Items from a data source
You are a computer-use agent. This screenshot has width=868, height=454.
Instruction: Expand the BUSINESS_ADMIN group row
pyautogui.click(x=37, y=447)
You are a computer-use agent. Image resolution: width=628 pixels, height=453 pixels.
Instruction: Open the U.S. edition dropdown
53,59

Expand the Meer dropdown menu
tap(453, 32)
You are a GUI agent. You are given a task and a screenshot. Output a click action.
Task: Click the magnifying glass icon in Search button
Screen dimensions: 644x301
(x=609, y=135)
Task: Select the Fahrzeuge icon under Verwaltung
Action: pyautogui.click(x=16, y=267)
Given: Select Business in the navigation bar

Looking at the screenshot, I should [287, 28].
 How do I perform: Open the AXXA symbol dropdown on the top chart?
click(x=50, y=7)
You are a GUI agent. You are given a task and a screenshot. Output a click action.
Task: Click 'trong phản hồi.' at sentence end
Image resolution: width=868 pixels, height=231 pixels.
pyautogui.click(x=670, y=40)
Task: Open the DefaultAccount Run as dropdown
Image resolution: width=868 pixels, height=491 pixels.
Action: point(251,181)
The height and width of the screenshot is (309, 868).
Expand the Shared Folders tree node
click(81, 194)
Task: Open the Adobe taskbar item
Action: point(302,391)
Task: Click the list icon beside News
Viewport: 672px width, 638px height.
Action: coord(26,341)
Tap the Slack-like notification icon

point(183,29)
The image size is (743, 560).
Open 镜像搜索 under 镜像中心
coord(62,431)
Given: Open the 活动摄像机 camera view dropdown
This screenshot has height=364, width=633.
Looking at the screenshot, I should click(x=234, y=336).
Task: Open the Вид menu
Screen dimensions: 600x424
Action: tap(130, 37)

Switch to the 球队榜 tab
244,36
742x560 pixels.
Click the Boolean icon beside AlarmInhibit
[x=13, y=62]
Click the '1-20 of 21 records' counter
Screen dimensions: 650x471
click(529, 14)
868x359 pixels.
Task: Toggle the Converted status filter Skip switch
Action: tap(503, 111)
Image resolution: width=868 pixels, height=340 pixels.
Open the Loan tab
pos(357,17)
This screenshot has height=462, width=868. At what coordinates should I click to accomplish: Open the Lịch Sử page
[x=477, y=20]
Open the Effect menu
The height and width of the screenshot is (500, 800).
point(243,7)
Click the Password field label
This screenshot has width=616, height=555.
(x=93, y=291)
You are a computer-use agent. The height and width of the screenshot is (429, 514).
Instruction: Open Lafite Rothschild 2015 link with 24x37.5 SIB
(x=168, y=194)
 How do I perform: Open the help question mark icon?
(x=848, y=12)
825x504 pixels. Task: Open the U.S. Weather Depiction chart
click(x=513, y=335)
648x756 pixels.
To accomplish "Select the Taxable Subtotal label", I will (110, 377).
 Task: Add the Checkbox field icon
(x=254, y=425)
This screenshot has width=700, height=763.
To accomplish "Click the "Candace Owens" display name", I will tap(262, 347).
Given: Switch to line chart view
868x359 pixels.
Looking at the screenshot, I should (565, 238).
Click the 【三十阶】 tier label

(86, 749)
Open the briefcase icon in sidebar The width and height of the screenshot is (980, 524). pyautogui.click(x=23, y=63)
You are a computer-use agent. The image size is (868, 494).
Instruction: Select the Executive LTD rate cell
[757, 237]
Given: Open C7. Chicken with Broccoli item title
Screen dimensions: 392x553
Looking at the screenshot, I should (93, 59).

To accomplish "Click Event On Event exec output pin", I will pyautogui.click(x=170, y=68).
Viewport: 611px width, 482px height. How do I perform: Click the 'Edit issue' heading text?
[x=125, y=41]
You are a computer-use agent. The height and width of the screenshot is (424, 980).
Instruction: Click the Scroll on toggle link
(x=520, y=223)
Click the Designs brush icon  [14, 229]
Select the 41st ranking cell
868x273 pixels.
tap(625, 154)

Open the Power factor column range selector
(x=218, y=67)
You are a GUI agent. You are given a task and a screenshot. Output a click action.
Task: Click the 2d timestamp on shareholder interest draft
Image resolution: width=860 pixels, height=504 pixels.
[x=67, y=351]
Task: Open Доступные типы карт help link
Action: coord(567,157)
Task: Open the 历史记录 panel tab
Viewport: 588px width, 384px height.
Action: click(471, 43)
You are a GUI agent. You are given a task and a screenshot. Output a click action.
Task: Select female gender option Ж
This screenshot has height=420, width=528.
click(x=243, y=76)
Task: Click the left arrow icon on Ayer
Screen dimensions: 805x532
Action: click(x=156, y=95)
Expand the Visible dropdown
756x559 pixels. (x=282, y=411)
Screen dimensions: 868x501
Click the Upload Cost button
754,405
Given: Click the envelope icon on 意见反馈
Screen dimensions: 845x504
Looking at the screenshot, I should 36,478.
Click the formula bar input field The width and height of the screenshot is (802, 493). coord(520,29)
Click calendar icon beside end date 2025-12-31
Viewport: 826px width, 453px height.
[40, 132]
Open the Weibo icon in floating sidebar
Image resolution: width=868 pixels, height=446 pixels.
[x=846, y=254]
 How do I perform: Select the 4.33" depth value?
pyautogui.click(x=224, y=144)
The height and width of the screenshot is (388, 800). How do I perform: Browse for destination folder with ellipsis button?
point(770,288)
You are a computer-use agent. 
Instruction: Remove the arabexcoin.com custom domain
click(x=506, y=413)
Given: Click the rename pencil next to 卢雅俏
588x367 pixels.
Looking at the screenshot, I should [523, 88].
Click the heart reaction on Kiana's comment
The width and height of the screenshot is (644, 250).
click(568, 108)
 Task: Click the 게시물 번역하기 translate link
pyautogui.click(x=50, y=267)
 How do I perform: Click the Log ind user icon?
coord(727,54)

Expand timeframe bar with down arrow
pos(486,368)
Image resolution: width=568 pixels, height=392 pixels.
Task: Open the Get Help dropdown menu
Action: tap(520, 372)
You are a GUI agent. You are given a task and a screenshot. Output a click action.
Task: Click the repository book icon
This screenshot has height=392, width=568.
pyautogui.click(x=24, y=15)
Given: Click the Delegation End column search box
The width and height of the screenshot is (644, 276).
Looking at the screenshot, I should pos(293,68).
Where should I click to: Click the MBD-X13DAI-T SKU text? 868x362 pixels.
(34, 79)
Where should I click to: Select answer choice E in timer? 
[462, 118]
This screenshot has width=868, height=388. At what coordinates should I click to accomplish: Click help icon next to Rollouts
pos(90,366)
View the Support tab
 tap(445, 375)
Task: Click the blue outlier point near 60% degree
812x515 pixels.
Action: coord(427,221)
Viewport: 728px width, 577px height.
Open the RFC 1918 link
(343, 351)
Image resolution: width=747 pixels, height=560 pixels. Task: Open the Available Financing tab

(Directions for this task): Reproduce the records above exactly as they appear.

(Task answer):
You are a computer-use agent. This screenshot has width=868, height=454.
Instruction: Expand the BUSINESS_ADMIN group row
pyautogui.click(x=37, y=447)
You are a computer-use agent. Image resolution: width=628 pixels, height=453 pixels.
Instruction: Open the U.S. edition dropdown
53,59

Expand the Meer dropdown menu
tap(453, 32)
You are a GUI agent. You are given a task and a screenshot. Output a click action.
Task: Click the magnifying glass icon in Search button
Screen dimensions: 644x301
(x=609, y=135)
Task: Select the Fahrzeuge icon under Verwaltung
Action: pyautogui.click(x=16, y=267)
Given: Select Business in the navigation bar

Looking at the screenshot, I should [287, 28].
 How do I perform: Open the AXXA symbol dropdown on the top chart?
click(x=50, y=7)
You are a GUI agent. You are given a task and a screenshot. Output a click action.
Task: Click 'trong phản hồi.' at sentence end
Image resolution: width=868 pixels, height=231 pixels.
pyautogui.click(x=670, y=40)
Task: Open the DefaultAccount Run as dropdown
Image resolution: width=868 pixels, height=491 pixels.
Action: point(251,181)
The height and width of the screenshot is (309, 868).
Expand the Shared Folders tree node
click(81, 194)
Task: Open the Adobe taskbar item
Action: point(302,391)
Task: Click the list icon beside News
Viewport: 672px width, 638px height.
Action: coord(26,341)
Tap the Slack-like notification icon

point(183,29)
The image size is (743, 560).
Open 镜像搜索 under 镜像中心
coord(62,431)
Given: Open the 活动摄像机 camera view dropdown
This screenshot has height=364, width=633.
Looking at the screenshot, I should click(x=234, y=336).
Task: Open the Вид menu
Screen dimensions: 600x424
Action: tap(130, 37)

Switch to the 球队榜 tab
244,36
742x560 pixels.
Click the Boolean icon beside AlarmInhibit
[x=13, y=62]
Click the '1-20 of 21 records' counter
Screen dimensions: 650x471
click(529, 14)
868x359 pixels.
Task: Toggle the Converted status filter Skip switch
Action: tap(503, 111)
Image resolution: width=868 pixels, height=340 pixels.
Open the Loan tab
pos(357,17)
This screenshot has height=462, width=868. At what coordinates should I click to accomplish: Open the Lịch Sử page
[x=477, y=20]
Open the Effect menu
The height and width of the screenshot is (500, 800).
point(243,7)
Click the Password field label
This screenshot has width=616, height=555.
(x=93, y=291)
You are a computer-use agent. The height and width of the screenshot is (429, 514).
Instruction: Open Lafite Rothschild 2015 link with 24x37.5 SIB
(x=168, y=194)
 How do I perform: Open the help question mark icon?
(x=848, y=12)
825x504 pixels. Task: Open the U.S. Weather Depiction chart
click(x=513, y=335)
648x756 pixels.
To accomplish "Select the Taxable Subtotal label", I will (110, 377).
 Task: Add the Checkbox field icon
(x=254, y=425)
This screenshot has width=700, height=763.
To accomplish "Click the "Candace Owens" display name", I will tap(262, 347).
Given: Switch to line chart view
868x359 pixels.
Looking at the screenshot, I should (565, 238).
Click the 【三十阶】 tier label

(86, 749)
Open the briefcase icon in sidebar The width and height of the screenshot is (980, 524). pyautogui.click(x=23, y=63)
You are a computer-use agent. The image size is (868, 494).
Instruction: Select the Executive LTD rate cell
[757, 237]
Given: Open C7. Chicken with Broccoli item title
Screen dimensions: 392x553
Looking at the screenshot, I should (93, 59).

To accomplish "Click Event On Event exec output pin", I will pyautogui.click(x=170, y=68).
Viewport: 611px width, 482px height. How do I perform: Click the 'Edit issue' heading text?
[x=125, y=41]
You are a computer-use agent. The height and width of the screenshot is (424, 980).
Instruction: Click the Scroll on toggle link
(x=520, y=223)
Click the Designs brush icon  [14, 229]
Select the 41st ranking cell
868x273 pixels.
tap(625, 154)

Open the Power factor column range selector
(x=218, y=67)
You are a GUI agent. You are given a task and a screenshot. Output a click action.
Task: Click the 2d timestamp on shareholder interest draft
Image resolution: width=860 pixels, height=504 pixels.
[x=67, y=351]
Task: Open Доступные типы карт help link
Action: coord(567,157)
Task: Open the 历史记录 panel tab
Viewport: 588px width, 384px height.
Action: click(471, 43)
You are a GUI agent. You are given a task and a screenshot. Output a click action.
Task: Select female gender option Ж
This screenshot has height=420, width=528.
click(x=243, y=76)
Task: Click the left arrow icon on Ayer
Screen dimensions: 805x532
Action: click(x=156, y=95)
Expand the Visible dropdown
756x559 pixels. (x=282, y=411)
Screen dimensions: 868x501
Click the Upload Cost button
754,405
Given: Click the envelope icon on 意见反馈
Screen dimensions: 845x504
Looking at the screenshot, I should 36,478.
Click the formula bar input field The width and height of the screenshot is (802, 493). coord(520,29)
Click calendar icon beside end date 2025-12-31
Viewport: 826px width, 453px height.
[40, 132]
Open the Weibo icon in floating sidebar
Image resolution: width=868 pixels, height=446 pixels.
[x=846, y=254]
 How do I perform: Select the 4.33" depth value?
pyautogui.click(x=224, y=144)
The height and width of the screenshot is (388, 800). How do I perform: Browse for destination folder with ellipsis button?
point(770,288)
You are a computer-use agent. 
Instruction: Remove the arabexcoin.com custom domain
click(x=506, y=413)
Given: Click the rename pencil next to 卢雅俏
588x367 pixels.
Looking at the screenshot, I should [523, 88].
Click the heart reaction on Kiana's comment
The width and height of the screenshot is (644, 250).
click(568, 108)
 Task: Click the 게시물 번역하기 translate link
pyautogui.click(x=50, y=267)
 How do I perform: Click the Log ind user icon?
coord(727,54)

Expand timeframe bar with down arrow
pos(486,368)
Image resolution: width=568 pixels, height=392 pixels.
Task: Open the Get Help dropdown menu
Action: tap(520, 372)
You are a GUI agent. You are given a task and a screenshot. Output a click action.
Task: Click the repository book icon
This screenshot has height=392, width=568.
pyautogui.click(x=24, y=15)
Given: Click the Delegation End column search box
The width and height of the screenshot is (644, 276).
Looking at the screenshot, I should pos(293,68).
Where should I click to: Click the MBD-X13DAI-T SKU text? 868x362 pixels.
(34, 79)
Where should I click to: Select answer choice E in timer? 
[462, 118]
This screenshot has width=868, height=388. At what coordinates should I click to accomplish: Click help icon next to Rollouts
pos(90,366)
View the Support tab
 tap(445, 375)
Task: Click the blue outlier point near 60% degree
812x515 pixels.
Action: coord(427,221)
Viewport: 728px width, 577px height.
Open the RFC 1918 link
(343, 351)
Image resolution: width=747 pixels, height=560 pixels. Task: Open the Available Financing tab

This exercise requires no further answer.